The chair slid across the floor in perfect silence. A fraction of what was available. A lot more was coiled underneath, waiting.

He pushed harder. The thread thickened. Then eased it back until nearly invisible.

He tested range. Speed. At four threads the coordination slipped — not badly, but the chair skidded extra inches.

He stopped.

He'd written guides about this. Analyzed every high-end interaction. Knowing the blueprint and living inside it were different things.

He flicked one sharp motion through the air. A single thread cut across the room with a crisp sound. The curtain on the far side swayed from the displaced air.

He hadn't been aiming at the curtain.

He pulled the threads back carefully — the way you touch a hot stove after you've already burned yourself — and moved on.

The Illusionist formed differently than expected. Not from the outside in. From the middle outward. First came a dense pressure in the air, then shape bleeding into it. Edges soft at first. Solidity arrived uneven — torso before hands, hands before face. The face came last and looked the least finished.

Under two seconds.

The puppet didn't dominate the room. It took up exactly as much space as it needed. Average height. The clothes — he couldn't quite place them. Hinted at something. Social class, maybe, except they didn't quite settle on any class, and the more he looked the more he wasn't sure what color they were. Unremarkable build, except the way it stood wasn't unremarkable. Its features stayed sharp but somehow slippery — glance away and back, they seemed slightly different, or maybe he was forgetting what they'd looked like the moment before.

It stood there. Waiting.

Not for words. For connection.

He felt the threads link. Less like taking control. Like touching something that was already facing him, already patient.

He moved two fingers.

The Illusionist turned its head. Smooth. Natural. No mechanical jerk.

He tilted his wrist. The puppet took three steps toward the wall and stopped.

He hadn't told it to stop.

In those three steps, it had done something to the light. Nothing obvious. Its shadow didn't match the gas lamp's angle anymore. And the mirror — which should have shown both of them — only reflected Gepetto.

Not gone. Misdirected.

He didn't move for a moment.

That hadn't been a command. He traced the thread back, checking the flow. The puppet hadn't acted on its own. But its idle state wasn't neutral. It kept adjusting how it was perceived, the way water runs downhill without thinking about it.

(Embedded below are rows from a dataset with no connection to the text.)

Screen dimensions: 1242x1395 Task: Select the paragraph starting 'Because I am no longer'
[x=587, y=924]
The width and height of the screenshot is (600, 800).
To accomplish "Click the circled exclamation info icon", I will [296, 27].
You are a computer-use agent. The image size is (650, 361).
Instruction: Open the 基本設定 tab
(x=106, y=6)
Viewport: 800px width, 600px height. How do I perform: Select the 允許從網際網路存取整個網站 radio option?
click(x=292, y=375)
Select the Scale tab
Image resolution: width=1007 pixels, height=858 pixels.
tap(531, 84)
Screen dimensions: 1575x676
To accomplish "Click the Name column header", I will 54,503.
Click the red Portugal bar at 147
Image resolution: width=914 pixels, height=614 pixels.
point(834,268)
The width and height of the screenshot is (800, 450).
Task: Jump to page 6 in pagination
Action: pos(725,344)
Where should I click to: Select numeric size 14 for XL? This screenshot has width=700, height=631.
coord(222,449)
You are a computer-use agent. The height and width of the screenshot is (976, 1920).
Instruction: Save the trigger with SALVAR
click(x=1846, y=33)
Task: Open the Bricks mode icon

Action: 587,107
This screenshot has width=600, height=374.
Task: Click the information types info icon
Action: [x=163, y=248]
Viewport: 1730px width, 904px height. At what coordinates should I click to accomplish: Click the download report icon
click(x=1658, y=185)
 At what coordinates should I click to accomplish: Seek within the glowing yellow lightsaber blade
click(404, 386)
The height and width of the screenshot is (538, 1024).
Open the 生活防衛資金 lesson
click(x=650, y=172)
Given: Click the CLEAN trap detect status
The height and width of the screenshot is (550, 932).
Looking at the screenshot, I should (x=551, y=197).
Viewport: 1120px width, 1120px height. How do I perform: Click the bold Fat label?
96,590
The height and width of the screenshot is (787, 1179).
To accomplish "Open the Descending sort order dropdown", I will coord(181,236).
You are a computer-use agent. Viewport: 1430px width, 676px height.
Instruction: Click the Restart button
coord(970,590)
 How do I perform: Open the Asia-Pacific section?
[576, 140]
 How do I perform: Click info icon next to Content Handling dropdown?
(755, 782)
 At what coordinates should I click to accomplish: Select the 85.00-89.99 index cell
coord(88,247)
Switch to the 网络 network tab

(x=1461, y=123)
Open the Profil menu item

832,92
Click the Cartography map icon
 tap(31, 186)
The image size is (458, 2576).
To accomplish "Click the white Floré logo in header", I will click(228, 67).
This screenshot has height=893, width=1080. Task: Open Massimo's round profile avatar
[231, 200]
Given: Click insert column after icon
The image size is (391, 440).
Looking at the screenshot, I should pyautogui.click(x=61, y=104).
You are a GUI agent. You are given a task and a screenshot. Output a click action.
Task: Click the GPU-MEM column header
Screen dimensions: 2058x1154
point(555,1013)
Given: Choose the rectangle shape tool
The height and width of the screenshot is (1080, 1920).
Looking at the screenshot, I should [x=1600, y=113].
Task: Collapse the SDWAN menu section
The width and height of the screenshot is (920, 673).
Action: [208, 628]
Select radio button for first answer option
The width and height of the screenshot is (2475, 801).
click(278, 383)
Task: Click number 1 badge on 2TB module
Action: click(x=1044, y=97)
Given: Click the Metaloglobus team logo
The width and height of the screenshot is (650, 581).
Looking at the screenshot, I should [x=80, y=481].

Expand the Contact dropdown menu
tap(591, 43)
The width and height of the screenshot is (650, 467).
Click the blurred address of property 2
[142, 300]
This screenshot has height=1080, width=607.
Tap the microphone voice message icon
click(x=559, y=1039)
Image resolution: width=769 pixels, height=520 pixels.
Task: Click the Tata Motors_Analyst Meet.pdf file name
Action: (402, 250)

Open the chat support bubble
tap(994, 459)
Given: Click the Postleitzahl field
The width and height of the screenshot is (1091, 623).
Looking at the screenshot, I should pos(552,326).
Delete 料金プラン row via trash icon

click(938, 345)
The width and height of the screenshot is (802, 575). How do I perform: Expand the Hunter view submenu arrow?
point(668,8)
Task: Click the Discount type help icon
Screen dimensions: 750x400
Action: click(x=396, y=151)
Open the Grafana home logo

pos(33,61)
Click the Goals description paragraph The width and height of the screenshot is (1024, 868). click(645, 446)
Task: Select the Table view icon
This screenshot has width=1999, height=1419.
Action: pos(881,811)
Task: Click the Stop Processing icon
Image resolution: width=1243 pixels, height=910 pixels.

He gave a clear order: still. Neutral. No changes.

The shadow fixed itself. The mirror showed both figures. The Illusionist stood exactly as it looked.

He let out a slow breath.

He kept the puppet out a few more minutes. Running simple sequences. Not testing limits — getting the baseline. The difference between what it did when ordered and what it did when left alone wasn't small. It was the most important thing about it.

He filed that away and dismissed the puppet.

The Illusionist faded in an uncertain way. He wondered for a second if some piece of it was still near the wall.

He checked. Nothing.

The room was normal again. Bed. Table. Mirror. But he was aware now that what the mirror showed wasn't necessarily the whole truth of the room.

He pulled the chair over and sat.

Three days paid. Five puppets registered. A body he still barely understood. A world he knew the surface of but hadn't felt the weight of.

The threads. Their range. How much they could carry at full stretch. Whether he could run them while controlling puppets without losing precision. Four puppets left.

The thought stirred something. He noticed it, acknowledged it for what it was. Excitement was data. It told him where his focus actually was — on the problem. How its parts moved. What happened when he pressed here. What it was hiding.

He reached toward the spot where the Illusionist had stood.

Not to bring it back. Just to hold the thread right at the edge of becoming real. That thin line between possible and actual. Feeling where the sensation changed.

A small thing. The kind of thing a sensible person wouldn't waste time on on their first day in an unknown world with no allies, no cover, no idea how dangerous the streets actually were.

He held the threshold steady.

Then, slowly, methodically, he started to push it a little further.